Tu Es Petrus is a motet referencing Matthew 16:18: “And I tell you, you are Peter, and on this rock I will build my Church.” This verse in Scripture is preceded by Peter’s affirmation of Jesus as the Christ. After this recognition, Jesus deems Peter the foundation of the Church. MacMillan’s musical juxtapositions treat Peter as a source of paradox: here, a fallen man who has rejected God himself has been called by God be the rock for his Church. This passage bears particular weight in the Catholic Church as the scriptural justification for the papacy. MacMillan’s inclusion of Tu Es Petrus—a papal motet—recognizes the imperfection of the human person called by God to such authority: “there's a tongue-in-cheek association - presenting this flawed person, then all this papal glory simultaneously,” MacMillan says, “but there's drama in that conflict, which goes right to heart of the conflict in the Church.” The interpolation of this motet is not an attempt to detract from Peter’s rejection, which MacMillan sees as emblematic of any fallen person, but rather looks toward God’s mercy in the midst of this fallenness.
Through intertextual interpolation, MacMillan engages with tradition—both musical and spiritual—as a composer in the twenty-first century, instantiating his thesis that “tradition will always make its impact in one way or another.” To consciously expose an audience to elements of tradition (like Tu Es Petrus) is to open a window to divine activity not only in the present, but throughout history. The motet cannot be fully appreciated without understanding its wider scriptural context, its musical and ecclesial heritage, and MacMillan’s own convictions.
Like much of MacMillan’s oeuvre—especially his large-scale compositions—St John Passion is grand, dramatic, and violent. “The fact is that if history had to be changed,” says MacMillan, “if we had to be changed, then God had to interact with us in a severe way,” a severity conveyed through ninety minutes of brutality and anxiety interspersed with brief flashes of hope. The work reflects MacMillan’s compositional desire to engage with the world while looking beyond it.
Toward the end of the piece, MacMillan includes a musical setting of the Reproaches, a series of questions and responses in the Good Friday liturgy. In the Reproaches, Christ addresses all people, asking: “My people, what have I done to you? How have I offended you? Answer me!” Through this inclusion, MacMillan invites the audience to consider the love of Christ, communicated through Christ’s pained voice. The focus, however, is not on his people’s ineptitude, but on God’s exorbitant mercy. After listening to the ways in which the innocent Christ has been violated and forsaken—even by his closest friends, like Peter—the audience is now forced to consider the measure of Christ’s sacrificial love.

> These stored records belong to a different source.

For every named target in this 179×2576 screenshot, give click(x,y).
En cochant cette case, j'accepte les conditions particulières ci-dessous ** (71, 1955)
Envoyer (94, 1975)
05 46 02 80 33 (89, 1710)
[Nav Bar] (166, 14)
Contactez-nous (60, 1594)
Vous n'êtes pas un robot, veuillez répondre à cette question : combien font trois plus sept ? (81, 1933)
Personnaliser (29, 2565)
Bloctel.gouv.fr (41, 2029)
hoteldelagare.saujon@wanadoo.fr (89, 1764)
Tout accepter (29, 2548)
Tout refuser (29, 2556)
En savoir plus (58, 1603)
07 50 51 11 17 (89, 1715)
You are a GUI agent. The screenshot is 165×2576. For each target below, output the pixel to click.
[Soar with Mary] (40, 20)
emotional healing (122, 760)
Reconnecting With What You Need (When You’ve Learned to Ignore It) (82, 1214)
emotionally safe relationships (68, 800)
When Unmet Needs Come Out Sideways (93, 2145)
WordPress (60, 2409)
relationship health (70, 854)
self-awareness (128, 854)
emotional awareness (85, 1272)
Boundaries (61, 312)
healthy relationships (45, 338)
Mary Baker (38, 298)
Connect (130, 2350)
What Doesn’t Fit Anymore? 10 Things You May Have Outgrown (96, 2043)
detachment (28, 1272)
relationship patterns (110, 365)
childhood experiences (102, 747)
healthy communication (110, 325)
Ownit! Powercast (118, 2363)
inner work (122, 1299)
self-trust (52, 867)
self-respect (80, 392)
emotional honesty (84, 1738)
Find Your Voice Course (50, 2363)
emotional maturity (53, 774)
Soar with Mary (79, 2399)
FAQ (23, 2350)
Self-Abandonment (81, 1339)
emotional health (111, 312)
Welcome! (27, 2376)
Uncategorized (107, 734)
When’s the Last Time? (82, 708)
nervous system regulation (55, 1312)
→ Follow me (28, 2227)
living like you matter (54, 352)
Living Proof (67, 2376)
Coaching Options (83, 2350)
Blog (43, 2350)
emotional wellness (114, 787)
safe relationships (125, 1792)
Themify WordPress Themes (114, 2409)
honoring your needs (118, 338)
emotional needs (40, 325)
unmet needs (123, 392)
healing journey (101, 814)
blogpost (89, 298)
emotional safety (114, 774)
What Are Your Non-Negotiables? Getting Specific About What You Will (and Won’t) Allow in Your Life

For centuries, composers, performers, and listeners have engaged with musical settings of the Passion to enter more deeply into the Paschal Mystery—to suffer with Christ, to unite with one another, and to experience the story in a way that goes beyond words, allowing the imagination, senses, and intellect to unite. MacMillan’s treatment of Peter invites the audience to hear God’s mercy pierce through darkness. It encourages one to offer hope and forgiveness to those who “trespass against us” (Matthew 6:12). “Tongue-in-cheek” as it may be, MacMillan’s Tu Es Petrus conveys a salient point in Christian soteriology: that, through Christ’s sacrifice, death does not have the last word; and that mercy and love should extend to all.
Victoria Costa is a postgraduate student in sacred music at the University of St Andrews, where she specializes in musical aesthetics in liturgical time.